Implementation Example

Putting these patterns together:

python
from fenic.api.session import Session, SessionConfig, SemanticConfig
from fenic.api.session.config import OpenAILanguageModel, AnthropicLanguageModel
import fenic as fc

# Configure session with rate limits
config = SessionConfig(
    app_name="production_pipeline",
    semantic=SemanticConfig(
        language_models={
            "fast": OpenAILanguageModel(
                model_name="gpt-4.1-nano",
                rpm=1000,
                tpm=500000
            ),
            "reasoning": AnthropicLanguageModel(
                model_name="claude-opus-4-0",
                rpm=100,
                input_tpm=50000,
                output_tpm=10000,
                profiles={
                    "quick": AnthropicLanguageModel.Profile(
                        thinking_token_budget=2048
                    ),
                    "thorough": AnthropicLanguageModel.Profile(
                        thinking_token_budget=8192
                    )
                },
                default_profile="quick"
            )
        },
        default_language_model="fast"
    )
)

session = Session.get_or_create(config)

# Load data
df = session.read.csv("documents.csv")

# Simple tasks use fast model 
df = df.with_column(
    "summary",
    fc.semantic.map(fc.col("text"), "Summarize in one sentence")
)

# Complex tasks use reasoning model
df = df.with_column(
    "analysis",
    fc.semantic.map(fc.col("text"), "Analyze the argument structure")
)

# Execute and get metrics
result = df.collect("polars")

# Review token usage
print(f"Total cost: ${result.metrics.total_lm_metrics.cost}")
print(f"Input tokens: {result.metrics.total_lm_metrics.num_uncached_input_tokens}")
print(f"Output tokens: {result.metrics.total_lm_metrics.num_output_tokens}")

# Query historical metrics
metrics_df = session.table("fenic_system.query_metrics")
cost_analysis = session.sql("""
    SELECT
        SUM(total_lm_cost) as total_spend,
        AVG(execution_time_ms) as avg_latency_ms
    FROM {df}
    WHERE session_id = '{session_id}'
""", df=metrics_df, session_id=session.id)
cost_analysis.show()

Conclusion

Handling token limits and rate limits in large-scale LLM inference requires explicit configuration and continuous monitoring.
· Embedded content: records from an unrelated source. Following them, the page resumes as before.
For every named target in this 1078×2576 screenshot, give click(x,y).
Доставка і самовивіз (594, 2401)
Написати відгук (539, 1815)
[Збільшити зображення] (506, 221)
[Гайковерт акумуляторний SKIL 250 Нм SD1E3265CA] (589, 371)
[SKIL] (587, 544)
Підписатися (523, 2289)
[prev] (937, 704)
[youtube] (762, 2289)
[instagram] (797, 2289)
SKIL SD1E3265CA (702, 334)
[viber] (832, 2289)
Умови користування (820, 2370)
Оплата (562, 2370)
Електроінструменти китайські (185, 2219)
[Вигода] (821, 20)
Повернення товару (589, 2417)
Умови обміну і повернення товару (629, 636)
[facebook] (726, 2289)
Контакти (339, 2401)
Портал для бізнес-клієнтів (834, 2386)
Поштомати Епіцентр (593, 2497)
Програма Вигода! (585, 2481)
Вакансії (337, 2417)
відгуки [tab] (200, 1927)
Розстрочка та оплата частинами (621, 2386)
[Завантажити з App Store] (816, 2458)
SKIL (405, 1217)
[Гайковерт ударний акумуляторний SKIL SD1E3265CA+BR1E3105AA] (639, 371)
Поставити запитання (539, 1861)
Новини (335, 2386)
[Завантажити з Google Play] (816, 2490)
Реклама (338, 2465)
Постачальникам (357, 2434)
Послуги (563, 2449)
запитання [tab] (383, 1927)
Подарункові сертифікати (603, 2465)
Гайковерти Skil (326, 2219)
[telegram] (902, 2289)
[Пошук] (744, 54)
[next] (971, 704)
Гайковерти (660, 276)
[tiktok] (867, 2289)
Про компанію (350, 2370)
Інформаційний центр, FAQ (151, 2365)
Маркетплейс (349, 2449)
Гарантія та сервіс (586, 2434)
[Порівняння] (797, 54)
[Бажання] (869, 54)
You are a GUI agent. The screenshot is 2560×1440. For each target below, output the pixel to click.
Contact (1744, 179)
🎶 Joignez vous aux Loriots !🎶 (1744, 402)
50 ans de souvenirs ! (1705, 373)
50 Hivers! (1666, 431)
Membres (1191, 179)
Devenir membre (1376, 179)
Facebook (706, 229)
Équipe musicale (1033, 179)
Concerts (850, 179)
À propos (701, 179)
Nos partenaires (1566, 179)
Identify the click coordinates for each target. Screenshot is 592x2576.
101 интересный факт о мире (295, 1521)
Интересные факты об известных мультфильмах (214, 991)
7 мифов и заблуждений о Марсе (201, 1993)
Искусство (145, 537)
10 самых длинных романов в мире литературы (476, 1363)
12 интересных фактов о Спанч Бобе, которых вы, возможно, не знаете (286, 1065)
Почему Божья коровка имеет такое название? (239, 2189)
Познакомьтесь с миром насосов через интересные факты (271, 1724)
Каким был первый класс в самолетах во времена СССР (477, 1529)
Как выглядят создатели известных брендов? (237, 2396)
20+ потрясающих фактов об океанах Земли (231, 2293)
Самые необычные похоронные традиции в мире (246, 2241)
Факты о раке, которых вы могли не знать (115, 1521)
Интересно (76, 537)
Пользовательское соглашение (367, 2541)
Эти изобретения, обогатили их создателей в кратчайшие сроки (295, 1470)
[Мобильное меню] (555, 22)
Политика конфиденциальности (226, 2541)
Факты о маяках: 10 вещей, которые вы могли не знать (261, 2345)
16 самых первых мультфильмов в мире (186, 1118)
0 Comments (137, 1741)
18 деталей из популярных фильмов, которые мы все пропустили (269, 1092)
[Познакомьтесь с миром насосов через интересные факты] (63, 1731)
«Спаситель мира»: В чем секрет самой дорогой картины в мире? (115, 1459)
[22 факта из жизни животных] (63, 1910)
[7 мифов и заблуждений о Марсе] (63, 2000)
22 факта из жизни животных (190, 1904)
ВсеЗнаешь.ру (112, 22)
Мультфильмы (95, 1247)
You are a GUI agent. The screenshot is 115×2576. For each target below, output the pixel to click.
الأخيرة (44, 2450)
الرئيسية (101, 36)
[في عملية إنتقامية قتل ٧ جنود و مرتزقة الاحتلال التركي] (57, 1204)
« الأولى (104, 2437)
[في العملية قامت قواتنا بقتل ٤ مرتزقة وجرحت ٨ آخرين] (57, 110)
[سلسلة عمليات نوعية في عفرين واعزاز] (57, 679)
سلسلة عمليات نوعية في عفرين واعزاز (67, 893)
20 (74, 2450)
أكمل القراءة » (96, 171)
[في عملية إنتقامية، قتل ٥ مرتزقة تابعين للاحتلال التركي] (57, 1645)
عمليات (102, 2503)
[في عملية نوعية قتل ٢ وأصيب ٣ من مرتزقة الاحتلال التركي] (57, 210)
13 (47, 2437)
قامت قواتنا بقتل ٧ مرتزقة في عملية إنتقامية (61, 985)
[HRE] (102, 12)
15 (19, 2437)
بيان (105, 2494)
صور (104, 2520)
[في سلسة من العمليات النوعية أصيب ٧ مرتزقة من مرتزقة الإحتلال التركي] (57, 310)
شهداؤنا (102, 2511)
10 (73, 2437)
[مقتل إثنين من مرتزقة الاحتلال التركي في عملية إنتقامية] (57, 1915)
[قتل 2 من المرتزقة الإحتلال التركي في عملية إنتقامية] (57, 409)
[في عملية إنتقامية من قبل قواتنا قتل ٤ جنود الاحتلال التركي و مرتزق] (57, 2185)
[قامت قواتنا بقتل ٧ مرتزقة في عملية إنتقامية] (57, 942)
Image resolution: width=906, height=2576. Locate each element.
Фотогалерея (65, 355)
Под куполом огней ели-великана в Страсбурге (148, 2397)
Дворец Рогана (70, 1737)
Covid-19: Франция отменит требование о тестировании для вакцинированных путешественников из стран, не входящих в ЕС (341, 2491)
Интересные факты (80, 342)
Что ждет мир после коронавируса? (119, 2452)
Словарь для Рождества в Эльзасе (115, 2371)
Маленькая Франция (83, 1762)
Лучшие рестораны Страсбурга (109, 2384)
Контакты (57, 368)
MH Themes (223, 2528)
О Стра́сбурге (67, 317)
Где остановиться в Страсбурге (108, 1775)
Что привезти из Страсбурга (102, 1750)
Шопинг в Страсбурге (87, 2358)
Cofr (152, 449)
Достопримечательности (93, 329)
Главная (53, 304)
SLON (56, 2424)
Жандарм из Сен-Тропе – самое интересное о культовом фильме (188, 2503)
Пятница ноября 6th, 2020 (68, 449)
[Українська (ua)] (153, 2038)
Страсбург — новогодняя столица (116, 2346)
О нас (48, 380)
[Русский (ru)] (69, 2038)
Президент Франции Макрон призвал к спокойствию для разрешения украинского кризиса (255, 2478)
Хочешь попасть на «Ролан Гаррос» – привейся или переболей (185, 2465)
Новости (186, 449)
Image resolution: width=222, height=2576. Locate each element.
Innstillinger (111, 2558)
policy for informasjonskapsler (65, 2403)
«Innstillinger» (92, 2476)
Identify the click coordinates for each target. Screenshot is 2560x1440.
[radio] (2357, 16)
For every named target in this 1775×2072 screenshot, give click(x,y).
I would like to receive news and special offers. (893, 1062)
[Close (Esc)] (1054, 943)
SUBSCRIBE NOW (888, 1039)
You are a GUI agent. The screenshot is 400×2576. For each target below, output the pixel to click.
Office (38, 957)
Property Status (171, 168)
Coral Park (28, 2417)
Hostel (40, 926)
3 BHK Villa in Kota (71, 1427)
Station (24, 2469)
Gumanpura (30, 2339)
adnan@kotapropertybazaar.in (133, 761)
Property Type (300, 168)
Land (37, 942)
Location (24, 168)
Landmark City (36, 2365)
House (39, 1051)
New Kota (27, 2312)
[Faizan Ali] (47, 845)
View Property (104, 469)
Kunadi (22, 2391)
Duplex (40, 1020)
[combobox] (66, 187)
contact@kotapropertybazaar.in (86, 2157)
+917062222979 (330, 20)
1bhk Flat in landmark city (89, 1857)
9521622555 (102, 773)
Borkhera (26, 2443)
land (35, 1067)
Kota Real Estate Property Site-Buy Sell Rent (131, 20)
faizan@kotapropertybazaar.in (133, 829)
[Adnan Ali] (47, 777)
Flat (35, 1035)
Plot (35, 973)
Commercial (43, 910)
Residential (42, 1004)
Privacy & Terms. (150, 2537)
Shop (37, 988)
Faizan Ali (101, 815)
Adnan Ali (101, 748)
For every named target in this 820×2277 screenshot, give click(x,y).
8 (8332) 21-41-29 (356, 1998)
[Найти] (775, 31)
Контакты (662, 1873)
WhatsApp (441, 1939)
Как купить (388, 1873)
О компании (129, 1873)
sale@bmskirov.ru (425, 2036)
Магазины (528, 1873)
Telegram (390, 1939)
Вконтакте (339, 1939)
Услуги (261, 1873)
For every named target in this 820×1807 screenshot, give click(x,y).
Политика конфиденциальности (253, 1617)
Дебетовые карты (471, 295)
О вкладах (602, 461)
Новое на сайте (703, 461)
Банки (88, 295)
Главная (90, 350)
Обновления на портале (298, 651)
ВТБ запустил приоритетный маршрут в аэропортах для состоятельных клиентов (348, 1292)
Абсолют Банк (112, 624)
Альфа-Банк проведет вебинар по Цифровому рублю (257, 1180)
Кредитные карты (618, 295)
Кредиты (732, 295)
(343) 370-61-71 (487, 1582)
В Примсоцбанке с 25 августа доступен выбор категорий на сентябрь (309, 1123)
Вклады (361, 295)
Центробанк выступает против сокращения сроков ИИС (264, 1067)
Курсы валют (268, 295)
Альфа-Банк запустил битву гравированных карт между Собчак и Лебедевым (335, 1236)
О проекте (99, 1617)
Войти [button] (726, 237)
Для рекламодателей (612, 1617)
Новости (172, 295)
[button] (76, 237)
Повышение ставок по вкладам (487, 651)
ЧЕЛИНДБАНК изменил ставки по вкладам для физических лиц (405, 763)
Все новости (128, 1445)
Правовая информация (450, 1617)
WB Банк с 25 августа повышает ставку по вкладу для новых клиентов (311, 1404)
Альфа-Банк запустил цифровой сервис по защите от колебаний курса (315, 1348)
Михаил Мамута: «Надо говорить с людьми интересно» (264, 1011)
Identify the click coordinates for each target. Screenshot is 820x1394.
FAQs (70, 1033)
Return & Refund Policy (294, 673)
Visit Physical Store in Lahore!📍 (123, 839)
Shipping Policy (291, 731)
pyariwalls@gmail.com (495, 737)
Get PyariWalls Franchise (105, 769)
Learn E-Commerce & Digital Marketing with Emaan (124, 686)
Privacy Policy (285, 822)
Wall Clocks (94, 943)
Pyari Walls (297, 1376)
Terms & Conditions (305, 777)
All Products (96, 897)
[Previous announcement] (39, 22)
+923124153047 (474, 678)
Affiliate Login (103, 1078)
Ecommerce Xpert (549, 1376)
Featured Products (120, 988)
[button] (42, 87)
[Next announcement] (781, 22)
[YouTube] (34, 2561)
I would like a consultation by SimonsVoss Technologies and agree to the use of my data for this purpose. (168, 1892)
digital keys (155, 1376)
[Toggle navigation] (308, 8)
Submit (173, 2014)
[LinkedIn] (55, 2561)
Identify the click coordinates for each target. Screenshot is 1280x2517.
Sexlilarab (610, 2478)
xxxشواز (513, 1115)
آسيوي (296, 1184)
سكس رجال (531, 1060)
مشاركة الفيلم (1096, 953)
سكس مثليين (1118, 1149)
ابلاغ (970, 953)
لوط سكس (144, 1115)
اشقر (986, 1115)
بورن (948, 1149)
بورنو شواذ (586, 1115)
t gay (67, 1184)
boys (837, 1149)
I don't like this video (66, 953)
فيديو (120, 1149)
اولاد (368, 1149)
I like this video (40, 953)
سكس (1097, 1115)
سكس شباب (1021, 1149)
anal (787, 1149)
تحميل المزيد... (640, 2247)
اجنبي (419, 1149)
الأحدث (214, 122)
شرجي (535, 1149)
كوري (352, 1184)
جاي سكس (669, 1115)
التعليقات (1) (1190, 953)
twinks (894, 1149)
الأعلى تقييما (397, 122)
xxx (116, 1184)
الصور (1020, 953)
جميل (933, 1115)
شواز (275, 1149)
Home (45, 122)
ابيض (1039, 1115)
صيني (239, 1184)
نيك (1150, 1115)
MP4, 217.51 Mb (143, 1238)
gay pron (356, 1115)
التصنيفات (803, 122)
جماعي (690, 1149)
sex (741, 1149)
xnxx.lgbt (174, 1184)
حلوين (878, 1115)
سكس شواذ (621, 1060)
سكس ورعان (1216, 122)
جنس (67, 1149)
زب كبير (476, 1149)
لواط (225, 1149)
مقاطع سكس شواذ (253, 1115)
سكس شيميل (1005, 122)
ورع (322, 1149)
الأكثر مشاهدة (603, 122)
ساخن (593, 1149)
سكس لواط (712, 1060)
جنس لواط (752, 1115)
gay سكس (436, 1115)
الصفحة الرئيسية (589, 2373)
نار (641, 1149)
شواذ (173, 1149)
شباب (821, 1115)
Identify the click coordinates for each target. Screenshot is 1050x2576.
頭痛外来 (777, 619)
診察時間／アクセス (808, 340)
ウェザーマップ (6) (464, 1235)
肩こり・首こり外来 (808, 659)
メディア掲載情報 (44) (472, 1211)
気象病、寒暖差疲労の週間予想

Fenic provides the primitives needed to build reliable, cost-effective inference pipelines:

  • Declarative rate limit configuration per model
  • Fine-grained token budget control
  • Automatic throttling and retry logic
  • Comprehensive metrics tracking
  • Concurrent execution with bounded parallelism

These mechanisms transform ad-hoc LLM scripts into production-grade data pipelines. Configure your constraints explicitly, monitor actual usage through metrics, and let the framework handle the complexity of reliable inference at scale.